Job>
Could you pick up the multi-cloud orchestration article after its final sentence and keep writing it?

Reading text>
============
Published on

Multi-Cloud Orchestration with Python

Authors

TLDR: I used the strategy pattern to orchestrate operations on worker instances in multiple clouds while exposing only one interface to clients. Code can be found here.


Hello world!

Automating workflows and processes in the cloud is a common task for system administrators, data scientists and all kind of engineers. Therefore, I would like to showcase a coding problem I had while automating the orchestration of cloud instances. The problem could be solved by refactoring the code and applying a design pattern.

The question I had at the beginning was:

How to orchestrate multiple worker instances in multiple clouds with python?

An Instance could be a Digitalocean Droplet an AWS EC2 Instance or an Azure virtual machine. On the first glance this seemed easy to solve. The first proof of concept created one function per cloud provider as in the code snippet below:

def create_worker_aws():
    # talk to the aws api

def create_worker_digitalocean():
    # talk to the digitalocean api

This was not an ideal solution but did work. The disadvantage here is, if you want to implement another cloud provider you have to change things in multiple parts of the code base. The command line layer may have a function like the following:

def create_worker(worker_name,cloud_name):
    if cloud_name == "aws":
        worker = create_worker_aws(worker_name)
    elif cloud_name == "do":
        worker = create_worker_digitalocean(worker_name)

For every new cloud provider I would have to write another elif statement and this for all operations of the worker nodes. So, the underlying problem is that we would like to have a choice of the implementations for similar behaviour. There has to be a better way to implement this.


The Strategy Pattern

To solve this, we can refactor the code to implement the strategy pattern. The Intent of the strategy pattern is:

Define a family of algorithms, encapsulate each one, and make them interchangeable. Strategy lets the algorithm vary independently from clients that use it.

In this scenario the "family of algorithms" are the different create,delete and list methods per cloud provider. Each algorithm is encapsulated by the previously defined context, in this scenario which cloud provider we would like to interact with.
============
Provided material>
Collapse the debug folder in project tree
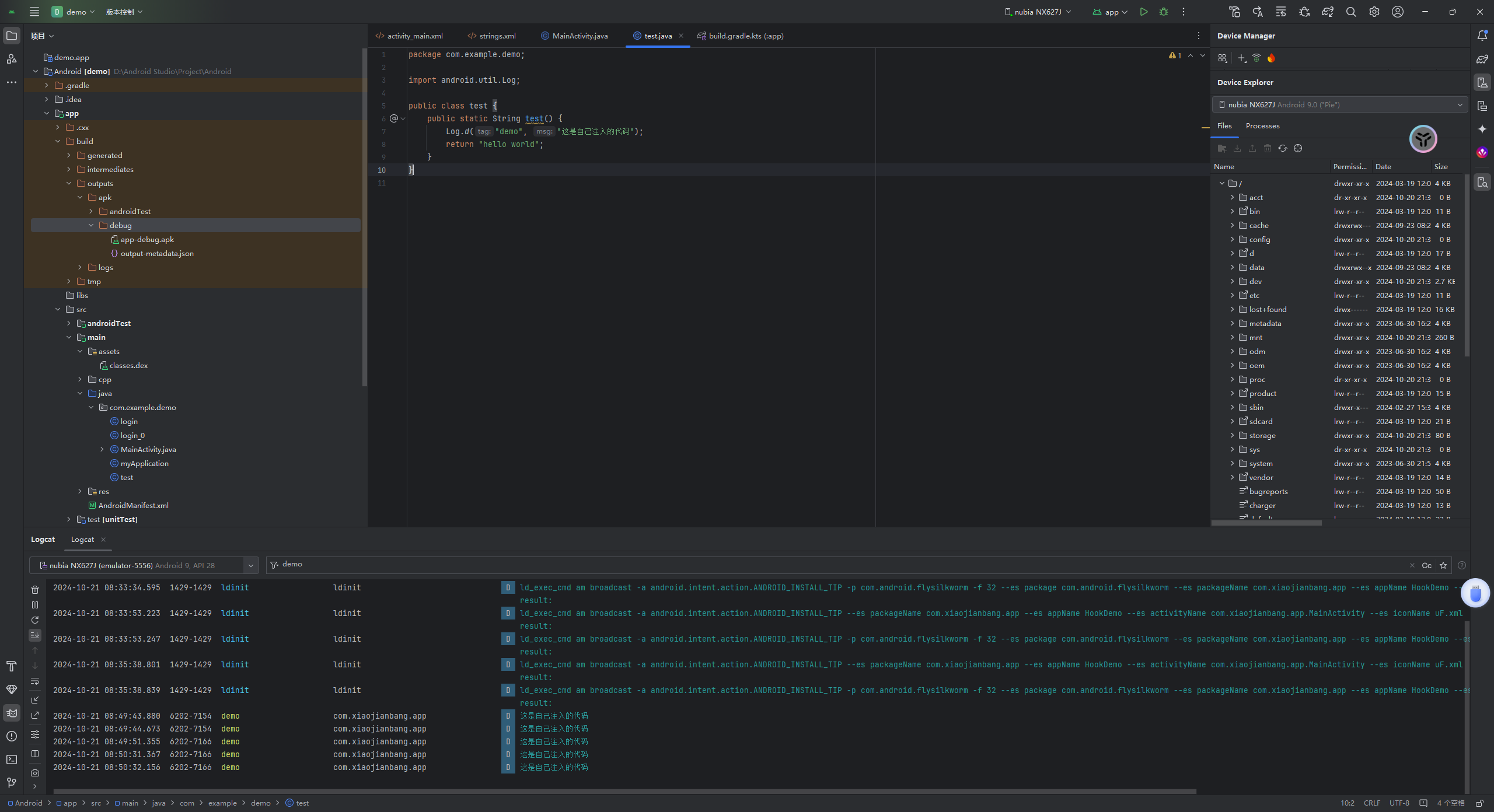The width and height of the screenshot is (1494, 812). [x=91, y=225]
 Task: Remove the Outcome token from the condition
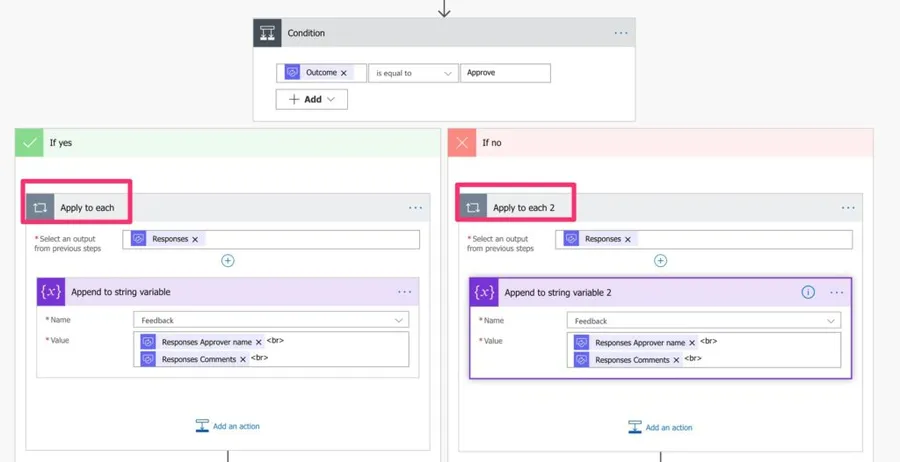point(344,73)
============
Solved exercise>
Strategy pattern

The CloudContext object contains a reference to the strategy we would like to use and is used in other places as an interface to the cloud provider. The abstract class CloudStrategy defines all the Methods every subclass of Strategy has to implement. Implementing the API calls to the cloud provider is done in the DigitalOceanStrategy and AmazonWebServicesStrategy classes. So at runtime we create a CloudContext object which contains the reference to the DigitalOceanStrategy or AmazonWebServicesStrategy. For the caller of any CloudContext method like create_worker or delete_worker it does not matter which Strategy we use.


Implementation

I created an example GitHub Repository for this solution. To use this code you have to build the dockerfile and write the credentials of the Cloud provider in the YAML configuration files as mentioned in the README. Below I will try to explain the most important parts of the code. Keep in mind that the repository is only for the example of implementing the strategy pattern.

CloudContext.py

from abc import ABC, abstractmethod

class CloudContext():
    def __init__(self, CloudStrategy):
        self._CloudStrategy = CloudStrategy

    @property
    def CloudStrategy(self):
        return self._CloudStrategy

    @CloudStrategy.setter
    def CloudStrategy(self, CloudStrategy):
        self._CloudStrategy = CloudStrategy

    def create_worker(self, worker_name=None):
        return self._CloudStrategy.create_worker(worker_name)

    def delete_worker(self, worker_name):
        return self._CloudStrategy.delete_worker(worker_name)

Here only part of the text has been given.